• [SOURCE PASSAGE]
━━━

[developers] [incr() tsdb]/LKB memory allocation error

Ann Copestake aac10 at cl.cam.ac.uk
Thu Mar 17 09:33:46 CET 2016

So the process is running out of memory before hitting the limit on the 
number of chart edges, which stops processing a little more gracefully.  
The LKB batch parse process catches some errors in a way that allows the 
rest of the batch to continue.   It may be that all that's happening is 
that the chart edge limit was set too high relative to the available 
memory, although it is possible that memory is being used in a way that 
isn't reflected by the edge limit, which is why I suggested also looking 
at the token chart. You could increase the amount of memory available to 
the process and see whether you can get your test set through, but 
unless that's the final test set and you don't intend to work on any 
more complex examples than the ones you have, that's only going to be a 
temporary measure.

I don't think it will matter whether you look at examples that can 
eventually be parsed, something that fails after a huge number of edges 
or something that causes the memory crash - your task is to find out 
whether there is something you can do to cut down the number of rule 
applications.  The good news is that you won't need to find many cases 
of over-application to make a dramatic improvement. I think you will see 
the issues with the grammar when you look at a chart, even with a small 
edge limit.


On 17/03/2016 01:55, Olga Zamaraeva wrote:
> Thank you Ann!
> I suppose I should try to pin down an input that can be successfully 
> parsed, but does produce a huge chart. Of course my most pressing 
> problem is not that some inputs are parsed with huge charts but that 
> some inputs can never be parsed and break the system. But perhaps this 
> is caused by the same problem (or feature) in the grammar.

━━━

• [DATA LINES]
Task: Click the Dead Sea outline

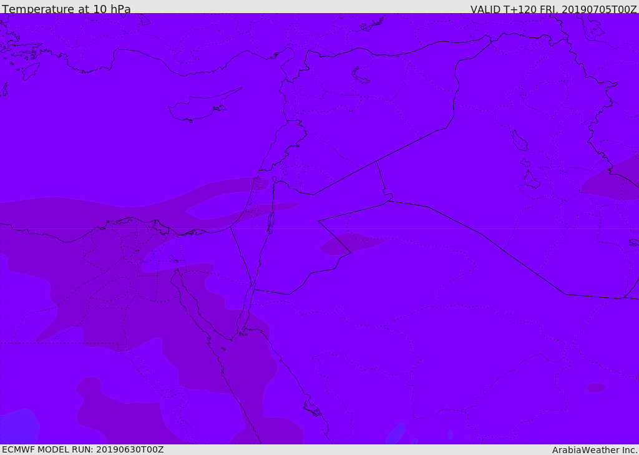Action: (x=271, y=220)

━━━

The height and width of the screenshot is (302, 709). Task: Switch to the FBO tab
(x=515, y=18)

━━━

Translate this sentence from the mailing-list reply about the LKB memory error into Spanish: "The LKB batch parse process catches some errors in a way that allows the rest of the batch to continue."

• [OUTPUT FOR THIS EXERCISE]
El proceso de análisis por lotes del LKB captura algunos errores de una manera que permite que el resto del lote continúe.